Пару минут сохранялось натянутое молчание. Вадим посматривал в окно, изредка косился на пускающего дым колечками «товарища». Шахтарь затушил об пол сигарету, пинком послал ее под коробки и зябко поежился. Тропической жары в киоске не было.
На вокзале продолжала царить суета. Прибыл проходящий поезд. Пассажиры, следовавшие до Славянки, покидали перрон. За четыре минуты Вадим успел продать пол-ящика пива, блок сигарет и окоченевшую шоколадку. Положение создавалось сложное. До прибытия Борьки оставались считанные минуты.
— Водка есть? — хмуро поинтересовался Шахтарь.
— Не-а, — по-простецки отозвался Вадим, — солнышко зашло, водка кончилась. Шучу, командир, нет у нас в продаже водки, правила не позволяют. Водка в гастрономе. Ты пивка хлебни, полегчает.
— Сам хлебай свою мочу, — неласково бросил Шахтарь.
— Слышь, мужик, а Антонина где? — сипловато поинтересовался через решетку низкорослый абориген.
— Заболела Антонина, — осторожно заявил Вадим, перехватив удивленный взгляд Шахтаря, — мы за нее.
— А беленькой нет? — подумав, вопросил абориген.
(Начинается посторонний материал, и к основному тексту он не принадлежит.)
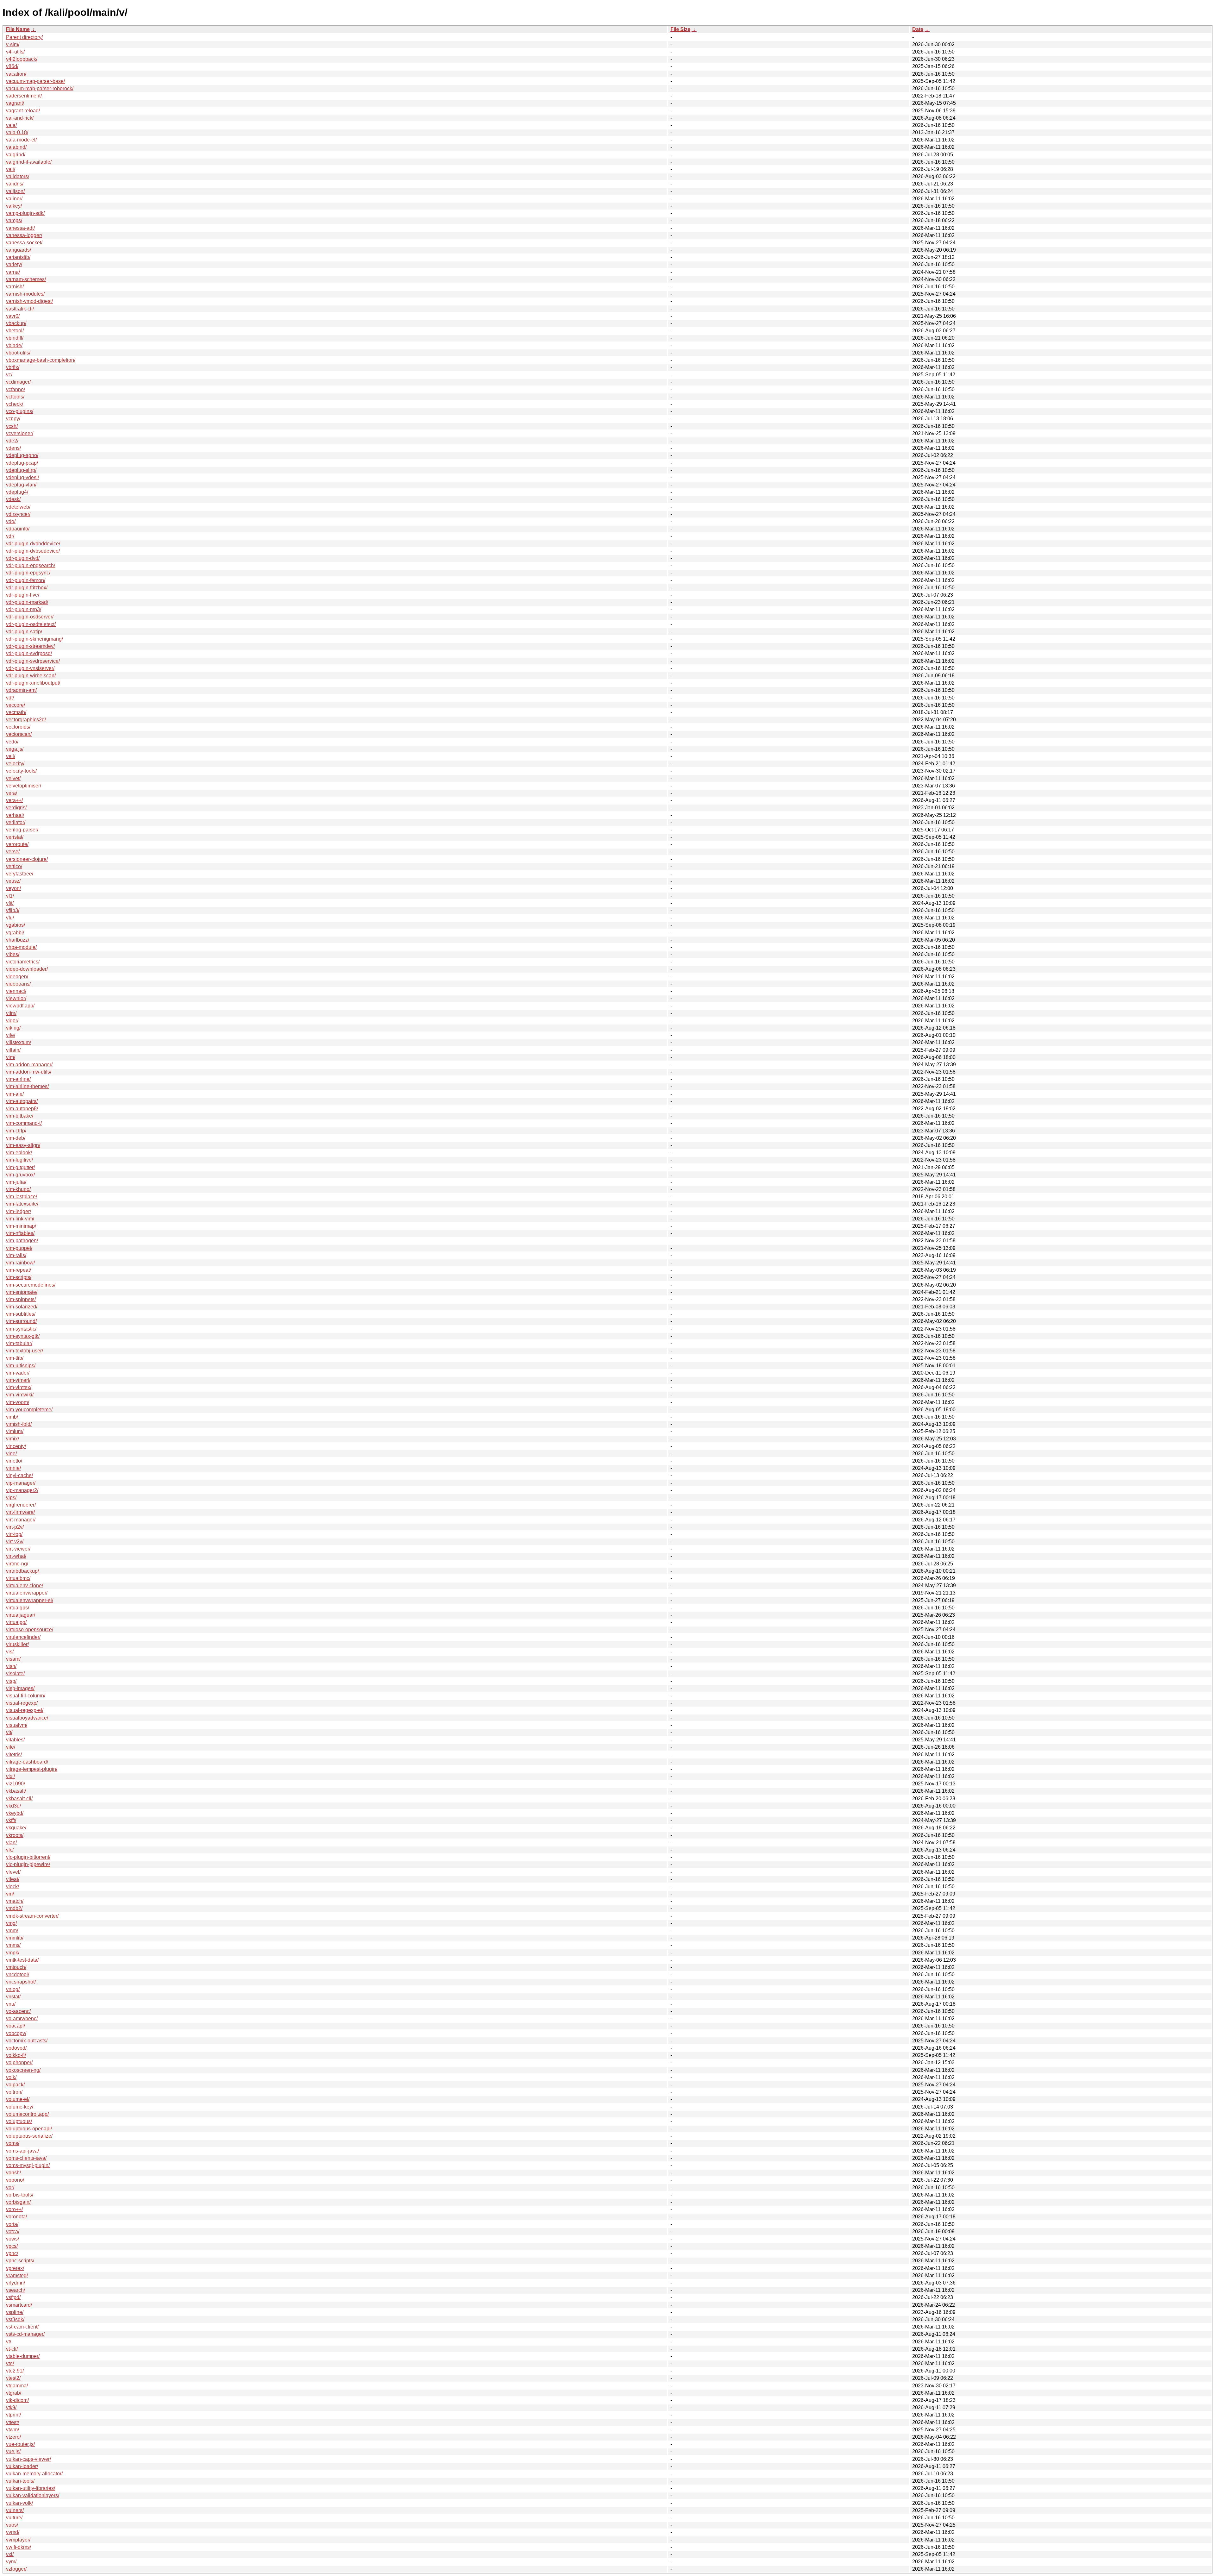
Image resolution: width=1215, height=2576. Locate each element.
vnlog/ (13, 1989)
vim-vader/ (17, 1373)
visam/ (13, 1659)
— Да я вам что, золотая рыбка? — возмутился Вадим. — Одному подавай беленькую, другому подавай беленькую… Нет у меня беленькой, неужели не понятно? Зайди — проверь.
— Ну, извини, — разочарованно протянул мужик. — Давай тогда красенькую — попроще.
Покупатели схлынули. Возвращались бабушки-перронщицы — кто с товаром, кто с деньгами. Вадим украдкой покосился на часы. До прибытия Борьки, в пунктуальности которого он почти не сомневался, оставалась минута.
— Послушай-ка, товарищ, — решился Вадим (не хотелось ему подводить под монастырь доверчивую Антонину). — А ты здесь чего, это, без подмоги работаешь? Отважный тип, погляжу. А вдруг преступник вооружен? А вдруг их двое? Или трое, не приведи господь? Слушай, а если я тебе помощь посильную окажу, меня начальство твое отблагодарит, как ты думаешь? Премию какую-нибудь выпишет или грамоту почетную?.. Ты не смотри, что я тут деревня деревней перед тобой сижу, — я в армии на рукопашке знаешь, как поднаторел?
Исходя из задумчивости, одолевшей соглядатая, крупные силы к привокзальной площади стянуты не были. Вообще никого не было — одинокий, как перст, один на всю площадь. Вряд ли вернут автомобиль коварные похитители — не могут организаторы враждебной партии верить в это всерьез. Но проверить сигнал обязаны. На то и посланы. А для проверки достаточно одного человека. Не с пустыми, разумеется, руками.